O calendário Gregoriano demorou a ser aceito, principalmente em países não-católicos. Inicialmente, foi adotado por Portugal, Espanha, Itália e Polônia. Nas nações protestantes da Alemanha o foi no decorrer do século XVII. No Egito e Japão entrou em vigor desde 1873. Na China em 1912, no Brasil em 1582. Há países que não o aplicam: Israel, Iran, Índia, Bangladesh, Paquistão, Argélia. Na China a adoção foi tão problemática que até gerou o dia 30 de fevereiro.

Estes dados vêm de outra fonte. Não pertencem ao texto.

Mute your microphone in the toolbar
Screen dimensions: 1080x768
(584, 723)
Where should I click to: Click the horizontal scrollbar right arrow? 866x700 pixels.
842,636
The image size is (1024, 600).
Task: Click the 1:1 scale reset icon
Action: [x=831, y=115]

O calendário Gregoriano, usado na maior parte do mundo, compreende 365 dias, mas a cada quatro anos há um ano de 366 dias - o chamado ano bissexto, em que o mês de fevereiro passa a ter 29 dias. São bissextos os anos cujo milésimo é divisível por quatro, com exceção dos anos de fim de século cujo milésimo não seja divisível por 400. No calendário Gregoriano os anos começam a ser contados a partir do nascimento de Jesus Cristo, em função da data calculada, no ano 525 da era cristã. E é mais provável que Jesus Cristo tenha nascido quatro ou cinco anos antes, no ano 749 da fundação de Roma, e não no 753. Para a moderna historiografia, o fundador do cristianismo teria na verdade nascido no ano 4 a.C.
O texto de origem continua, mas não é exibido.